Plastic Bag (2009)
10/10
Sometimes there's so much beauty in the world... Bahrani/Herzog style
11 March 2010
Ramin Bahrani is one of the world's most promising filmmakers right now - his first three features, Man Push Cart, Chop Shop, and Goodbye Solo, reveal an artist at work who is interested in showing lives as they are, or how they should be, even in the unfortunate circumstances the characters are in (working a cart, living in a Queens ghetto, readying to die). With Plastic Bag, one might think this is going to be a short-film version of what Wes Bentley's character did in American Beauty, filming "the most beautiful thing in the world". But it's deeper than that, more touching. It takes a rare eye and heart to make something this moving, a saga of a bag that, by way of a 'voice' by Werner Herzog (that unmistakable Bavarian soul put into it).

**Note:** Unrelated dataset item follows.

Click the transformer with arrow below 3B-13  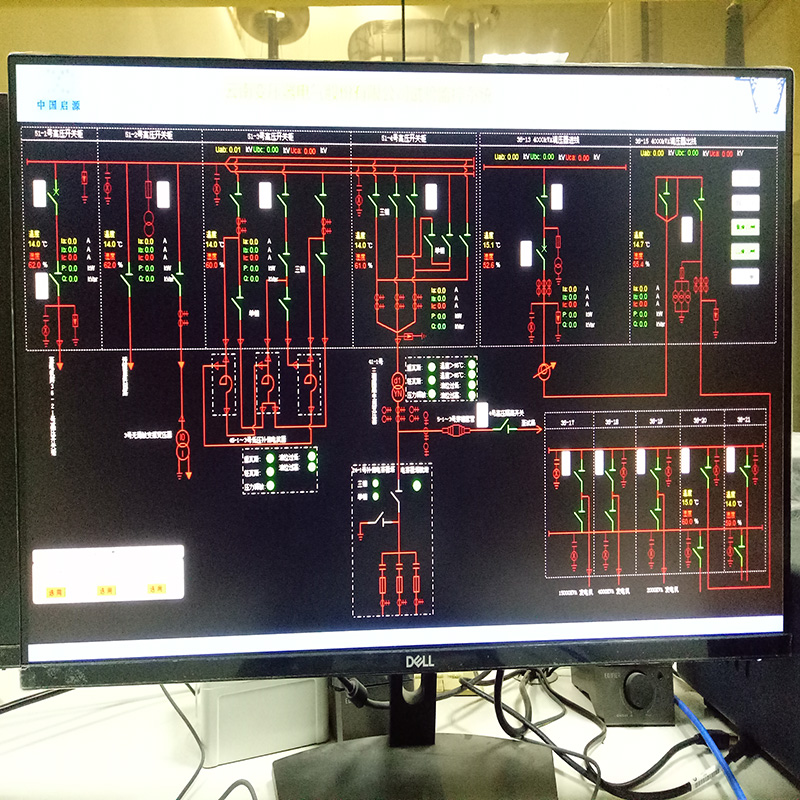[546, 371]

It might remind one of a few other movies or stories - immediately I thought of tales where a character is left behind, a machine used to serve a purpose until it has none, like WALL-E or A.I. But Bahrani means to show more than that, and it actually fits well into his oeuvre so far. What does this Plastic Bag do isn't a concern as much as who 'it' is. This may sound pretentious, but the way it's presented it's done like a poem or a short story that on the surface is cute and underneath reveals much about the human condition. How would we want to live, or be, as a plastic bag, happy to be used and have an owner, upset by the competition of a dog, and then tossed aside in a garbage heap? It's hard to describe how moving the film is, and how wonderful it's shot and scored, until you actually see it. It can be seen online now at youtube, and I recommend it as one of those must-see short films, like Un chien Andalou.